Apple also announced a multi-year partnership with (and $200 million investment in) EarthLink Networks to provide Internet access for Macintosh users. EarthLink will be the default ISP for all new Macs and Apple will reap a cut from every Macintosh user who signs up with EarthLink.

<http://www.earthlink.net/>

Probably the biggest surprise of the keynote was a development time line and preview of Mac OS X. According to Apple's plan, Mac OS X will be released in January 2001, with a final beta sent to developers during spring 2000, and pre-order sales beginning summer 2000. The real treat was a demonstration of Mac OS X's new interface, Aqua, which nearly had Jobs salivating over his keyboard. Sporting translucent buttons and a sparse overall look, the interface has already provoked debate about its merits in TidBITS Talk. (We'll be publishing a more complete look at Aqua in a future TidBITS issue.)
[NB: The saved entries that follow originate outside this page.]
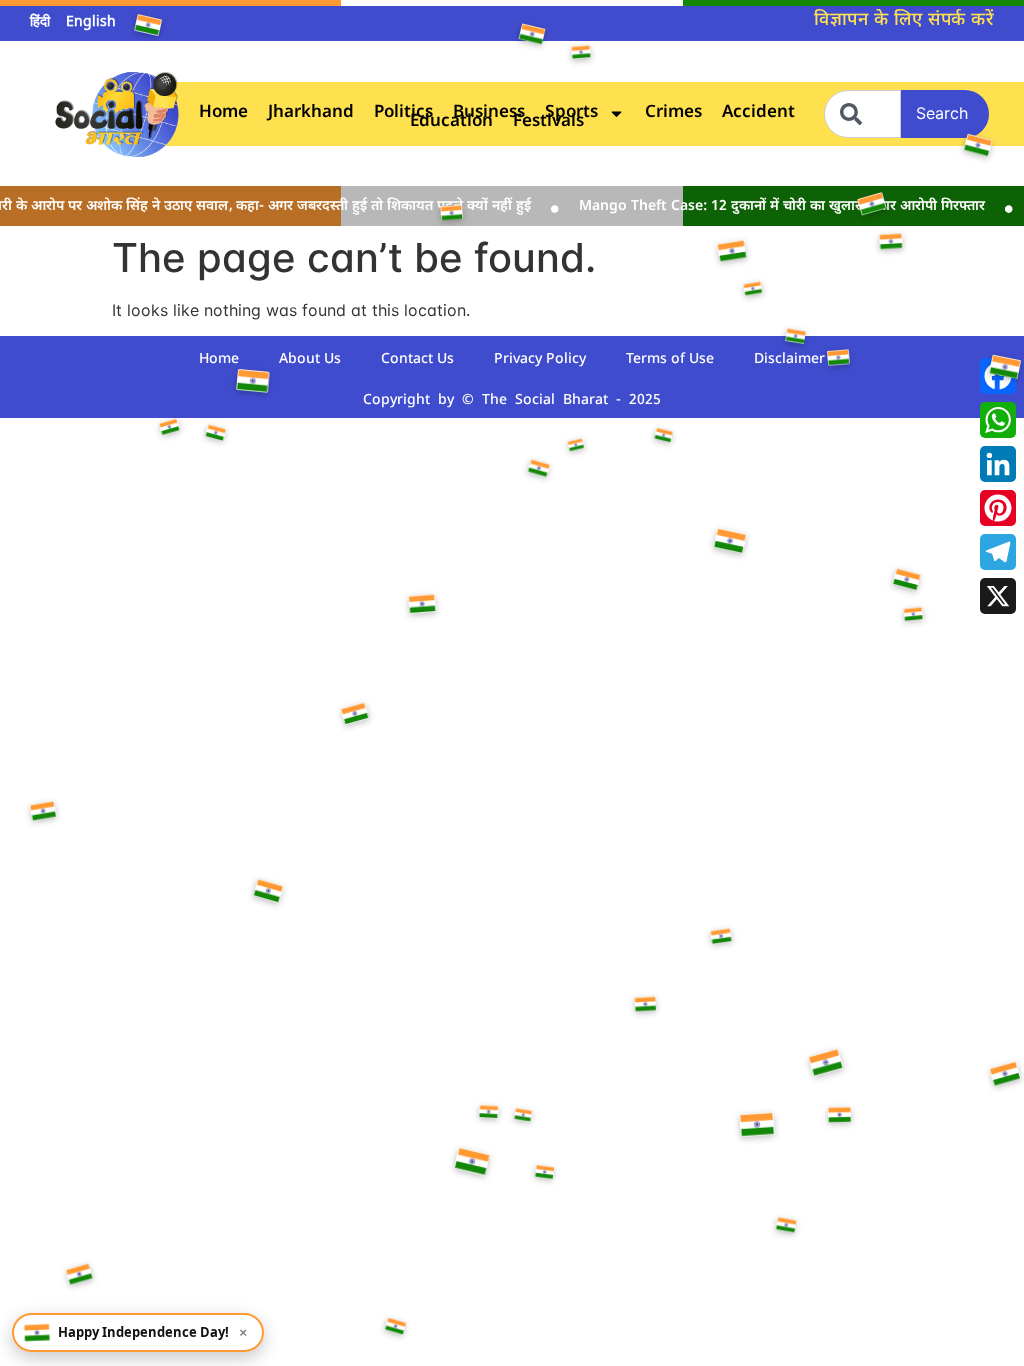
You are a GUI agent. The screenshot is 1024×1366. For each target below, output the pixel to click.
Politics (403, 113)
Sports (571, 113)
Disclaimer (789, 359)
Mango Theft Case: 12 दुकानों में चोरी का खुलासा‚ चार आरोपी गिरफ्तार (771, 206)
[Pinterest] (998, 508)
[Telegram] (998, 552)
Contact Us (417, 359)
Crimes (673, 113)
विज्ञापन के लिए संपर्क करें (904, 20)
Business (489, 113)
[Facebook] (998, 376)
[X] (998, 596)
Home (223, 113)
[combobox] (862, 114)
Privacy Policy (540, 359)
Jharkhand (311, 113)
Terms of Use (670, 359)
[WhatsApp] (998, 420)
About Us (310, 359)
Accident (758, 113)
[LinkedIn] (998, 464)
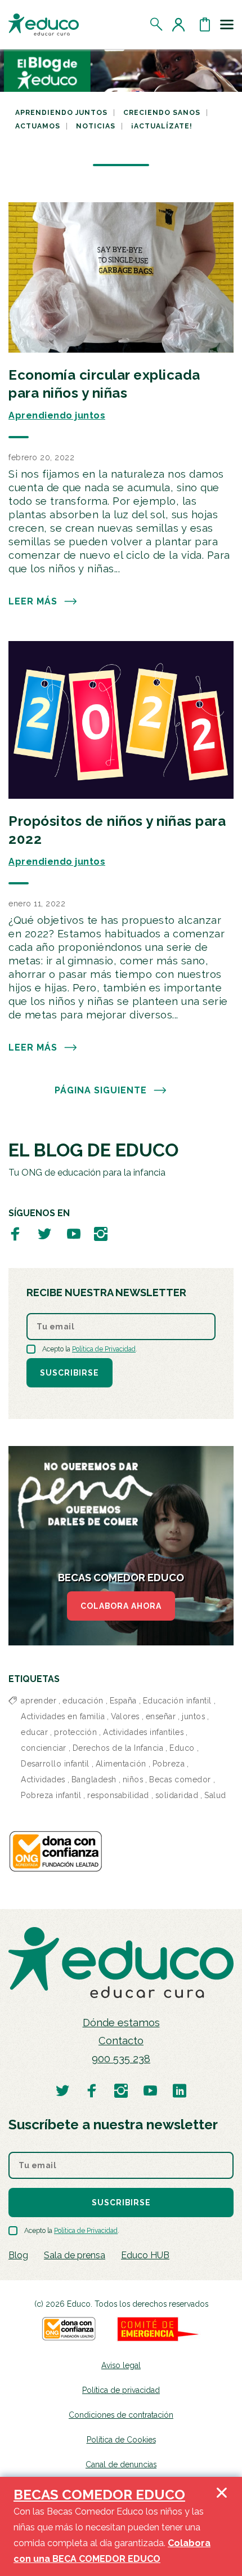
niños (133, 1779)
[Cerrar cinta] (221, 2526)
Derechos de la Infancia (118, 1747)
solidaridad (177, 1795)
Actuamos (37, 126)
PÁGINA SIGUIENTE (101, 1090)
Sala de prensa (74, 2255)
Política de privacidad (121, 2390)
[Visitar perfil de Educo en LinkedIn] (179, 2090)
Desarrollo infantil (55, 1763)
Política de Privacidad (104, 1349)
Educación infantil (177, 1700)
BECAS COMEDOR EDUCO (99, 2494)
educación (83, 1700)
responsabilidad (118, 1795)
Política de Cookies (121, 2439)
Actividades (43, 1779)
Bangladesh (93, 1779)
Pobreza (169, 1763)
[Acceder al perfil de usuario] (181, 24)
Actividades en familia (63, 1716)
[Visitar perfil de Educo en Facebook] (15, 1233)
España (123, 1700)
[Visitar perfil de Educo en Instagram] (100, 1233)
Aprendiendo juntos (61, 113)
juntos (193, 1716)
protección (75, 1732)
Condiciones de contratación (121, 2414)
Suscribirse (69, 1372)
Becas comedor (180, 1779)
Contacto (121, 2040)
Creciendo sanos (161, 113)
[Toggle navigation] (227, 24)
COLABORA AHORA (121, 1605)
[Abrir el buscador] (156, 24)
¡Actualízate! (161, 126)
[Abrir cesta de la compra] (205, 24)
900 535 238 (121, 2059)
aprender (38, 1700)
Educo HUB (145, 2255)
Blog (18, 2255)
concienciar (43, 1747)
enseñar (161, 1716)
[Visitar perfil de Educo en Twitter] (44, 1233)
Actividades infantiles (143, 1732)
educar (34, 1732)
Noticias (95, 126)
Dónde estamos (121, 2022)
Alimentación (121, 1763)
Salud (215, 1795)
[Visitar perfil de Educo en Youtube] (73, 1233)
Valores (125, 1716)
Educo (182, 1747)
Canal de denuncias (121, 2464)
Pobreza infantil (51, 1795)
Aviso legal (121, 2365)
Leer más (32, 601)
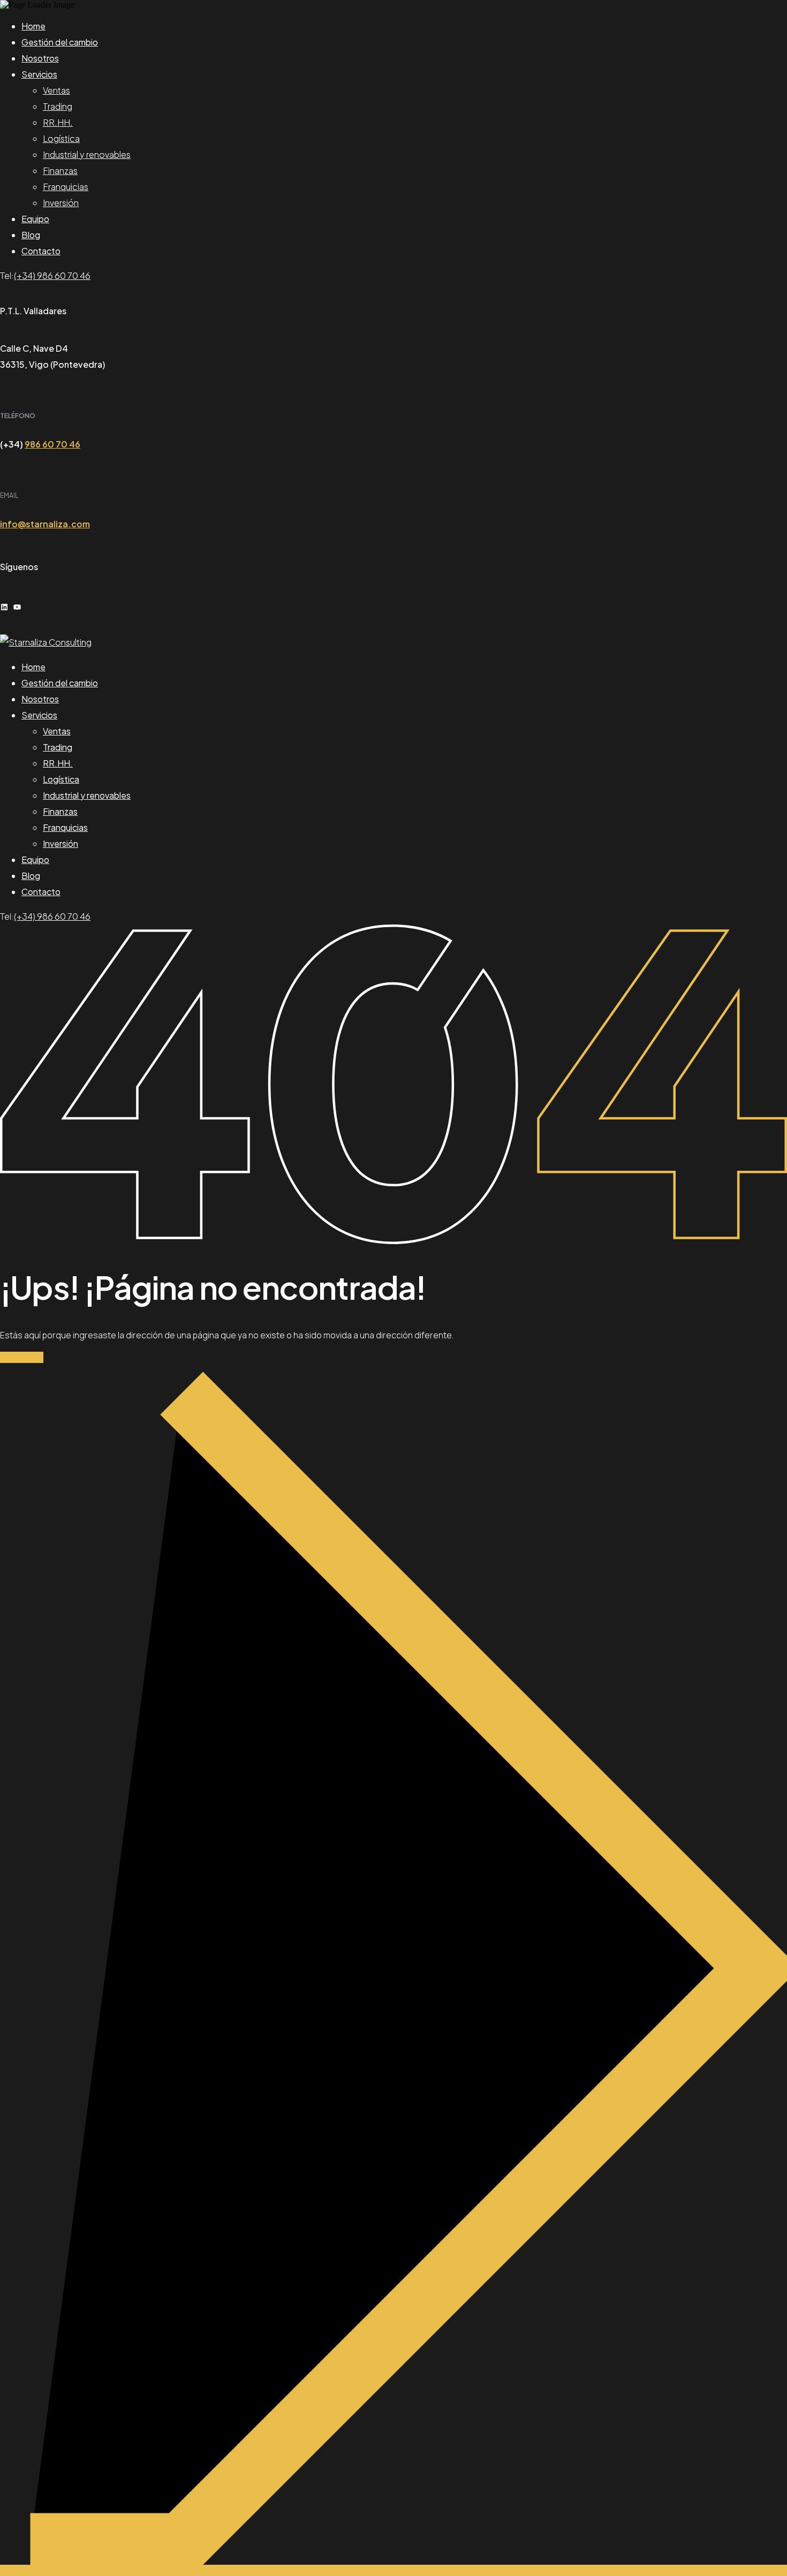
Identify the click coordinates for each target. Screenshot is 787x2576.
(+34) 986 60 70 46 (52, 275)
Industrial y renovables (87, 154)
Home (33, 26)
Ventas (56, 90)
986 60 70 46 (52, 444)
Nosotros (40, 58)
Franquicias (65, 186)
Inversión (61, 202)
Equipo (35, 218)
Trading (57, 106)
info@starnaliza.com (45, 523)
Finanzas (60, 170)
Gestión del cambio (59, 42)
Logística (61, 138)
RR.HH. (58, 122)
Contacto (40, 250)
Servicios (39, 74)
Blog (30, 234)
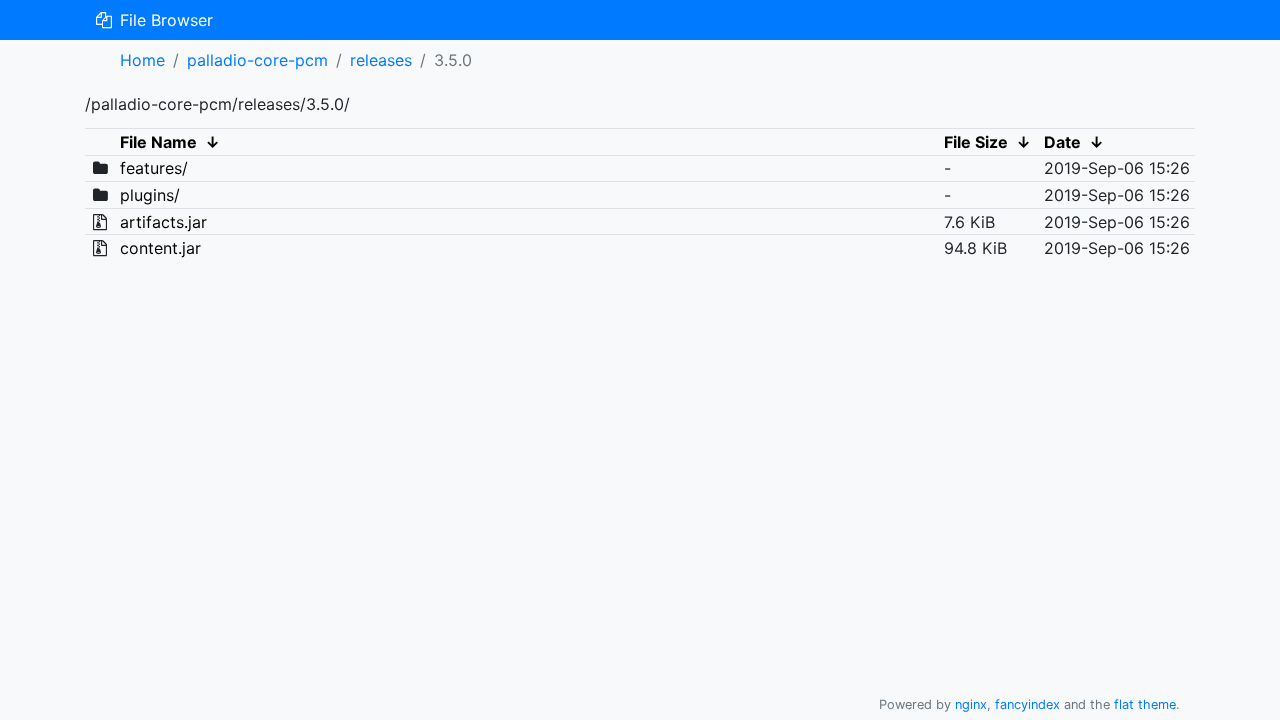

<http://www.apple.com/macosx/>
<http://db.tidbits.com/getbits.acgi?tlkthrd=901>

Steve Jobs also dropped the word "Interim" from his title, finally cementing his long de-facto status as CEO of both Apple Computer and Pixar Animation Studios. Jobs is retaining the title of iCEO at Apple - claiming the I now stands for Internet - perhaps as a nod to the iMacs and iBooks that have rejuvenated the company.

<http://www.pixar.com/>

Missing from the show was the heavily rumored replacement for the eight-month-old bronze keyboard PowerBook G3; it's worth remembering Apple has a long history of adversarial relationships with rumor-mongers and has even been known to spread misinformation. Since rumors of forthcoming hardware tend to have the effect of dampening current sales, which no company wants, we doubt that Apple seeded the new PowerBook rumors intentionally and instead was merely the victim of misinformed speculation. A note in TidBITS Talk also commented that one reason for the lack of new hardware might have been to help resellers, since Apple has to stop producing older models and clear out inventory when they roll out new hardware. Introducing a new model at Macworld Expo in January means that resellers can be left with no inventory at the worst possible time - the holiday buying season.